=== Begin Enclosure ===

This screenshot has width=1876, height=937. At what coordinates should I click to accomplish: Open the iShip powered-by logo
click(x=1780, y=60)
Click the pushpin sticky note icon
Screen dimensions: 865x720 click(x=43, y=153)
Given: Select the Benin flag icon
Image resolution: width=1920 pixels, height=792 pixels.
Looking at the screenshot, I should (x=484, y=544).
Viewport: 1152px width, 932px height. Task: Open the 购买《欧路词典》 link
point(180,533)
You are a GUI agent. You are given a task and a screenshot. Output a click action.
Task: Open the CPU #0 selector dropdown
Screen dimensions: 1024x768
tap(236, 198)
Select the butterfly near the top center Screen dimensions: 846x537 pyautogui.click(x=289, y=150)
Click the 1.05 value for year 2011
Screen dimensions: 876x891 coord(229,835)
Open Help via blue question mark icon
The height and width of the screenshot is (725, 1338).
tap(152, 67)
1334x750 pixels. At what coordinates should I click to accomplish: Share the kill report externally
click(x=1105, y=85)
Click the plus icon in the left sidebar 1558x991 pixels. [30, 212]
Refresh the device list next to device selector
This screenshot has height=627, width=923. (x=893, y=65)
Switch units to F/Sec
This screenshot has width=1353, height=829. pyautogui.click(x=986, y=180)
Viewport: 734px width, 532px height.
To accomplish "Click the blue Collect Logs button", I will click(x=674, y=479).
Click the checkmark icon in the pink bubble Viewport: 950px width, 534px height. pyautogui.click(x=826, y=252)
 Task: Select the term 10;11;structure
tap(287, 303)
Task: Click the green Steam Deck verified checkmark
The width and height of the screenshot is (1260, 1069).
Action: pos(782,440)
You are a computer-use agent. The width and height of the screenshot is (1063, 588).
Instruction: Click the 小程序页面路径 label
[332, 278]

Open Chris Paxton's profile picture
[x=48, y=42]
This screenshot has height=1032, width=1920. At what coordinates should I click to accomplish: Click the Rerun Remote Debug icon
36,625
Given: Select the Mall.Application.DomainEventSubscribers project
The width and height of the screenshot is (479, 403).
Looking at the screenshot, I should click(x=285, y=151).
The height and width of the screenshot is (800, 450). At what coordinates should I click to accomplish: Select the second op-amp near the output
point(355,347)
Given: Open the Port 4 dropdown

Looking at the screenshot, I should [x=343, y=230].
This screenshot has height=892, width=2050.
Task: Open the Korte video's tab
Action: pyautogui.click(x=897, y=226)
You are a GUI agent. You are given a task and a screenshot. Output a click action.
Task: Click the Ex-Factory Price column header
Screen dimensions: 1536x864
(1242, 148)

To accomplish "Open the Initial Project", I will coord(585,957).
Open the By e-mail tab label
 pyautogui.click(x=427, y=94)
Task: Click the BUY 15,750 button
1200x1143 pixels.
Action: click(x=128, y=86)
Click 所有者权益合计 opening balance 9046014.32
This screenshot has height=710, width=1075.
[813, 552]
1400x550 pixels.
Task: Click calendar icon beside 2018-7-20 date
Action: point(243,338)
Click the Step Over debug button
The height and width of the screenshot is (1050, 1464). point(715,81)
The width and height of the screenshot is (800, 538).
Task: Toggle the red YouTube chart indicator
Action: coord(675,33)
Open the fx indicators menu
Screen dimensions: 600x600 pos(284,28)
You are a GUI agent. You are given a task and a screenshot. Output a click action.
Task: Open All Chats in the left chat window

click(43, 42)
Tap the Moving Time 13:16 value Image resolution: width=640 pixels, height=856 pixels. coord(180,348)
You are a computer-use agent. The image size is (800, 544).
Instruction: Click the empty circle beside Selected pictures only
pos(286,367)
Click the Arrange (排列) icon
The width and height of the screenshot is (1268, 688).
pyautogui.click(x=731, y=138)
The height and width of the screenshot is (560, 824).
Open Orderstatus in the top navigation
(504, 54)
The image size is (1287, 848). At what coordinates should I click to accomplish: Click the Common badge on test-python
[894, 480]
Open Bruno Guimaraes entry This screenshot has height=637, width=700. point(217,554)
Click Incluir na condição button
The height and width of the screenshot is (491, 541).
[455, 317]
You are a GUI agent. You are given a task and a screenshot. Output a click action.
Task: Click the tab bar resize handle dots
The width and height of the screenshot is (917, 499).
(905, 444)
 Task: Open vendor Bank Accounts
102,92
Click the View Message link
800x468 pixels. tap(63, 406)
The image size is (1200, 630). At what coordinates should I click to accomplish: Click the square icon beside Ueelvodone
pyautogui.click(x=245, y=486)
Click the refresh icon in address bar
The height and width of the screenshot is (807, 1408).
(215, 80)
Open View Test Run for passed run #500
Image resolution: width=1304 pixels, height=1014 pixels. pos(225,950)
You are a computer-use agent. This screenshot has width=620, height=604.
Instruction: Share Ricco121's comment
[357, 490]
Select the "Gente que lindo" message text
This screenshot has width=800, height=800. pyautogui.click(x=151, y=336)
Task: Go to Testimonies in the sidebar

=== End Enclosure ===

• [WORK ORDER]: Return, unchanged, the run of lines above that opens with the line containing "Given: Open the Port 4 dropdown" and closes with the line containing "Tap the Moving". Include both.

• [RESULT FOR THIS TASK]:
Given: Open the Port 4 dropdown

Looking at the screenshot, I should [x=343, y=230].
This screenshot has height=892, width=2050.
Task: Open the Korte video's tab
Action: pyautogui.click(x=897, y=226)
You are a GUI agent. You are given a task and a screenshot. Output a click action.
Task: Click the Ex-Factory Price column header
Screen dimensions: 1536x864
(1242, 148)

To accomplish "Open the Initial Project", I will coord(585,957).
Open the By e-mail tab label
 pyautogui.click(x=427, y=94)
Task: Click the BUY 15,750 button
1200x1143 pixels.
Action: click(x=128, y=86)
Click 所有者权益合计 opening balance 9046014.32
This screenshot has height=710, width=1075.
[813, 552]
1400x550 pixels.
Task: Click calendar icon beside 2018-7-20 date
Action: point(243,338)
Click the Step Over debug button
The height and width of the screenshot is (1050, 1464). point(715,81)
The width and height of the screenshot is (800, 538).
Task: Toggle the red YouTube chart indicator
Action: coord(675,33)
Open the fx indicators menu
Screen dimensions: 600x600 pos(284,28)
You are a GUI agent. You are given a task and a screenshot. Output a click action.
Task: Open All Chats in the left chat window

click(43, 42)
Tap the Moving Time 13:16 value Image resolution: width=640 pixels, height=856 pixels. coord(180,348)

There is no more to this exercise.